Use evals/evals.json for authored evaluation cases, and keep runtime-only optimization output separate from the published eval manifest.
Trace self-training:
python scripts/train.py \
--prompt-file ../../examples/first-run/prompts/classify_support.md \
--train-file ../../examples/first-run/datasets/train.jsonl \
--val-file ../../examples/first-run/datasets/val.jsonl \
--epochs 2 \
--report-file /tmp/trace-train-report.json
Outputs
After a successful run, the JSON result always contains the optimized prompt text and optimization metadata. Files are written only when requested via output, report, or in_place.
When the runtime returns manual_followup, it still reports the validated prompt/dataset metadata plus a model-ready optimization prompt and an agent-side handoff. This is the supported fallback when external models are unavailable.

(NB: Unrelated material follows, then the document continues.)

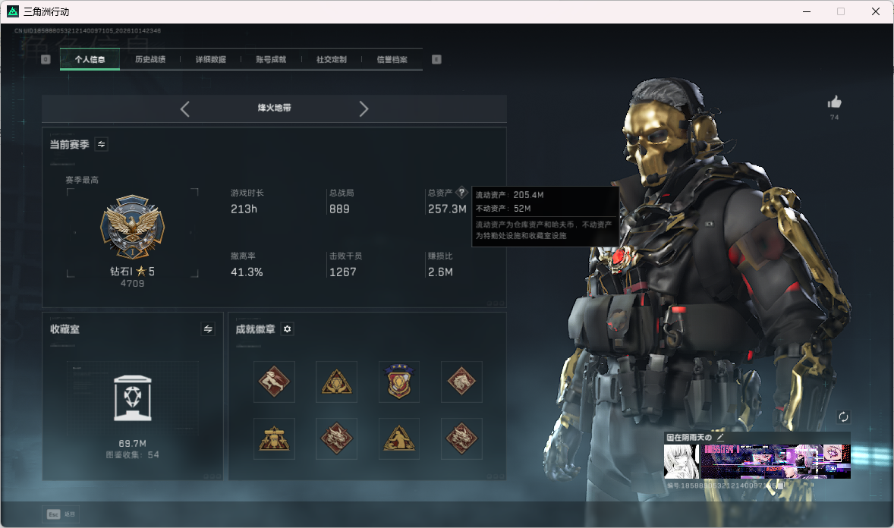Switch to the 历史战绩 tab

scripts/train.py writes a JSON training report only when --report-file is passed; otherwise it prints the report to stdout.
Dashboard
During an active optimization run, Agent Lightning starts a local dashboard server and returns its URL in the JSON result as dashboard_url.
- Open the returned dashboard root URL in a browser while the run is active.
- Unless
AGL_SERVER_PORT is preconfigured, the runtime chooses a free local port automatically.

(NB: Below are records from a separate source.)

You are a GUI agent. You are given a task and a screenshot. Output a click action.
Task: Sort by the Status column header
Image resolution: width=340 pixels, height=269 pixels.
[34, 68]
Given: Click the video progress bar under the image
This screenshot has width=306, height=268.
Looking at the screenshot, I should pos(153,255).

- The dashboard health endpoint is
<dashboard_url>/v1/agl/health.
- Available pages include
Rollouts, Resources, Traces, Runners, and Settings.
- If the UI shows
Offline, verify the backend base URL in Settings, confirm the optimization process is still running, and check whether you opened the current dashboard_url rather than an older fixed port.
Placeholder validation
Template placeholders such as {input} must match keys the optimizer can validate from the task rows. Double-brace escapes like {{literal}} are ignored. Literal JSON examples such as {"input": "user request"} are not placeholders and should stay literal. If any placeholder is missing from the dataset schema, stop and explain the mismatch to the user.
Error cases
- Missing or unreadable files → report the specific path and stop
- Empty train or val dataset → require at least one task row in each
- Placeholder mismatch → list the unmatched placeholders and the actual dataset fields
- Immediate rollout failure in the dashboard → treat as a runtime exception, inspect stderr and traces first, and do not describe it as a low score
- Dashboard port conflict or stale forwarded URL → use the returned
dashboard_url, or set AGL_SERVER_PORT explicitly if you need a stable port
- Missing dataset paths → report the missing explicit arguments or unreadable paths and stop
- Unsupported judge mode → explain the supported modes:
deterministic, custom, and llm_judge
- Unsupported algorithm → explain the supported algorithms:
apo and verl
- Missing model configuration or transient model availability failures such as
RateLimitError → return manual_followup with deterministic preparation output and an agent-side inference handoff so the current @trainer agent can finish the optimize stage without an inference token
Running the script
python scripts/run_optimize.py \
--prompt-file <path> \
[--train-file <path>] \
[--val-file <path>] \
[--iterations 3] \
[--output-file <path>] \
[--report-file <path>] \
[--beam-width 4] \
[--branch-factor 4] \
[--n-runners 4] \
[--algorithm apo|verl] \
[--judge-mode deterministic|custom|llm_judge] \
[--judge-prompt-file assets/judge-default.md] \
[--debug-only] \
[--in-place]
Use --help if you need to confirm available flags in the current script version.
Copilot .env example at the repository root:
COPILOT_MODEL=default
Use /.env.sample as the canonical template for the supported Copilot setting.
See references/dataset-format.md for the dataset contract and assets/examples.md for worked examples.